Con carácter general, la Ley Concursal dispone la apertura de actuaciones separadas y específicas para determinar si la generación o, en su caso, agravación de la situación de insolvencia es atribuible a los administradores de la empresa. Conviene precisar que, únicamente, cuando se alcance un convenio que tenga la consideración de poco lesivo para los intereses de los acreedores -quita inferior a un tercio de sus créditos, o espera inferior a tres años-, no se entrará a conocer y resolver acerca de tal responsabilidad.
Fortuito o culpable
En definitiva, si el concurso desemboca en la liquidación de la empresa, o en un convenio que establezca graves sacrificios para los acreedores -considerando como tales el legislador cualesquiera quita o espera que superen los límites señalados-, el juez, previo informe razonado y documentado de la administración concursal, en el que se incluirá una propuesta de resolución-calificación, resolverá acerca de la calificación como fortuito o culpable del concurso.

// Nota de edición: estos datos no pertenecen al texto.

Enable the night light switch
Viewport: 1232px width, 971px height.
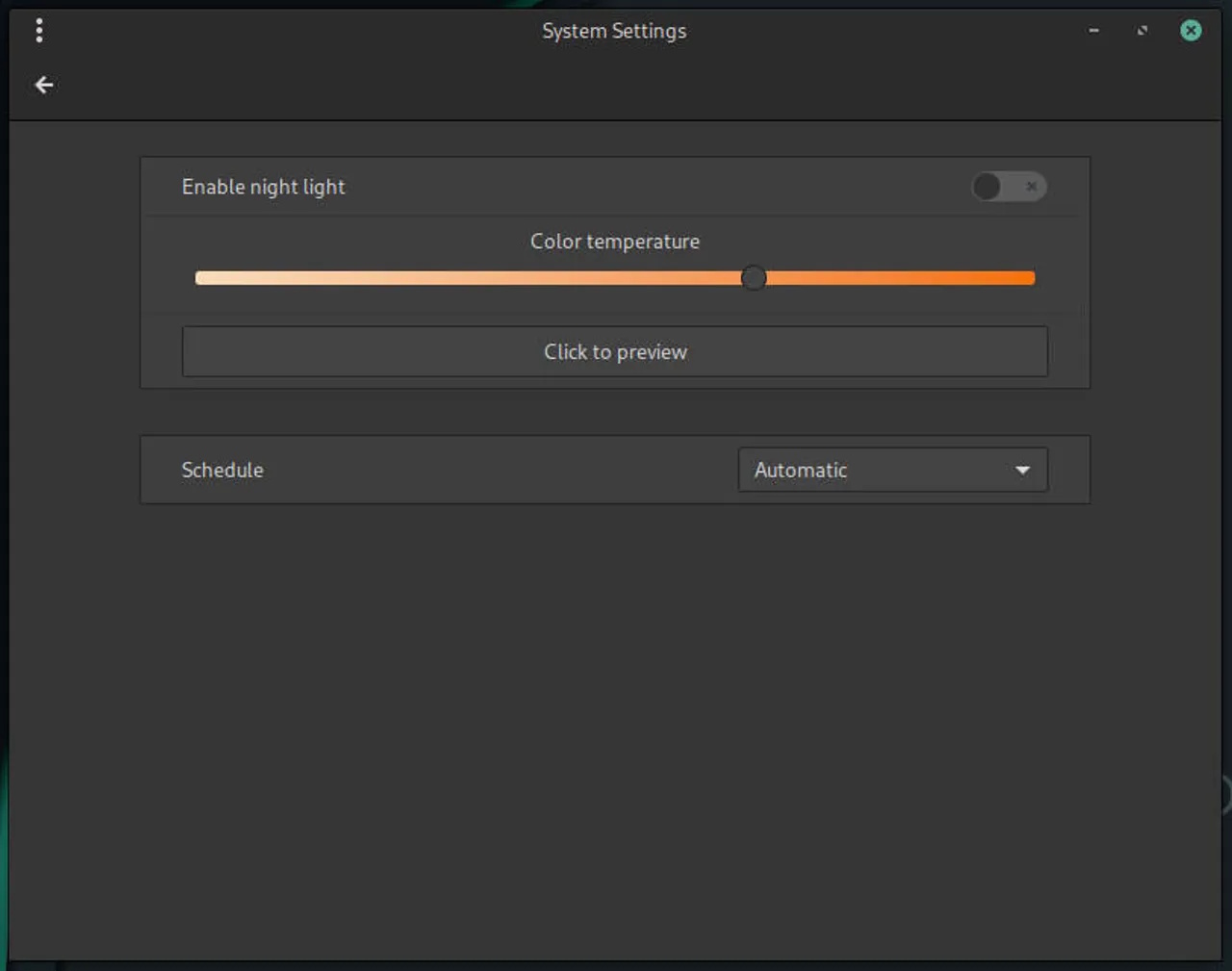(1009, 187)
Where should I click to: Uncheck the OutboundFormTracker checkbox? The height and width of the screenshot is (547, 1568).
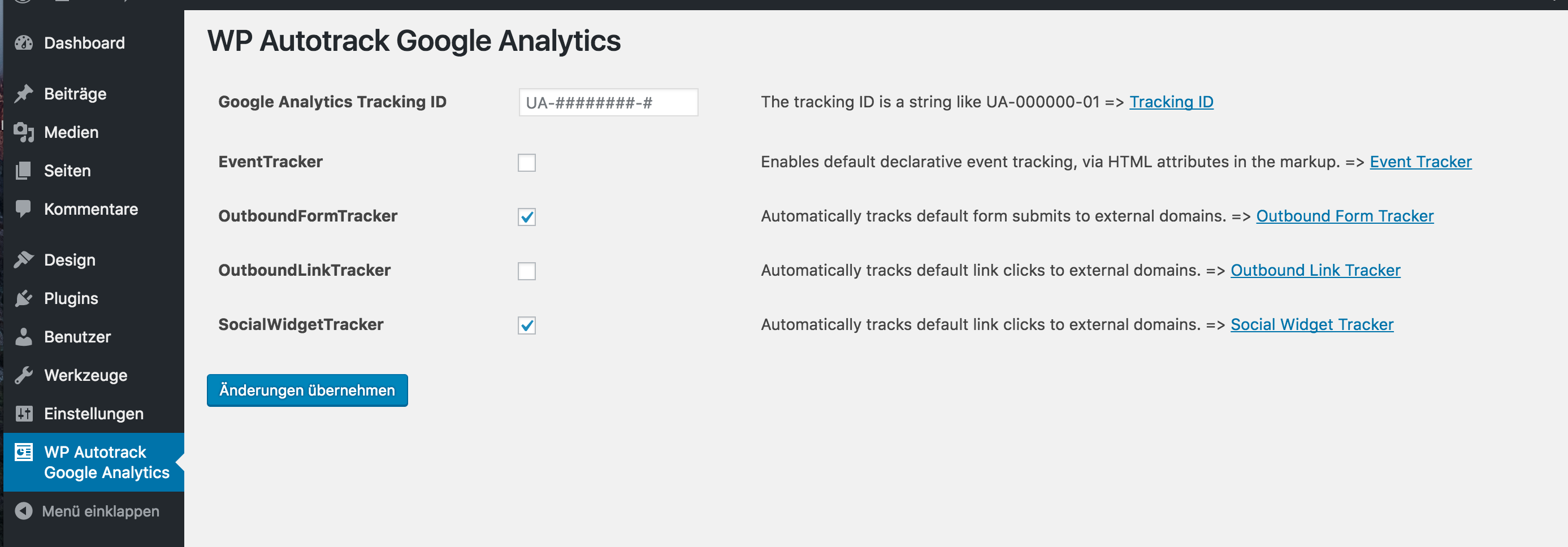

La calificación culpable procederá cuando la insolvencia sea imputable a la conducta de los administradores, a no ser que tal contribución lo sea por negligencia leve. No obstante, la propia Ley Concursal establece una serie de supuestos en los que procederá la calificación culpable -irregularidades contables relevantes, inexactitud o falsedad documental, incumplimiento de convenio imputable al deudor, alzamiento o salida fraudulenta de bienes, simulación de situación patrimonial ficticia, incumplimiento de deberes legales varios: solicitud del concurso, deber de colaboración con el juez del concurso y la administración concursal, y formulación, auditoría y depósito de cuentas anuales de los tres últimos ejercicios-, de tal forma que, si el juez aprecia su concurrencia, dictará sentencia declarando el concurso culpable, en la cual determinará las personas afectadas, las cuales sufrirán una inhabilitación de dos a quince años para administrar bienes ajenos, la pérdida de los créditos a su favor contra la deudora, e incluso la condena a devolver todo lo obtenido indebidamente de la empresa, así como a indemnizar los daños y perjuicios.
Patrimonio personal
A mayor abundamiento, hay que señalar que cuando la empresa entre en liquidación los administradores podrían ser condenados a asumir, total o parcialmente y de forma individualizada, con cargo a su patrimonio personal, aquella parte de los créditos que quedaren sin abonar con cargo a los activos de la deudora, es decir, a cubrir el déficit resultante.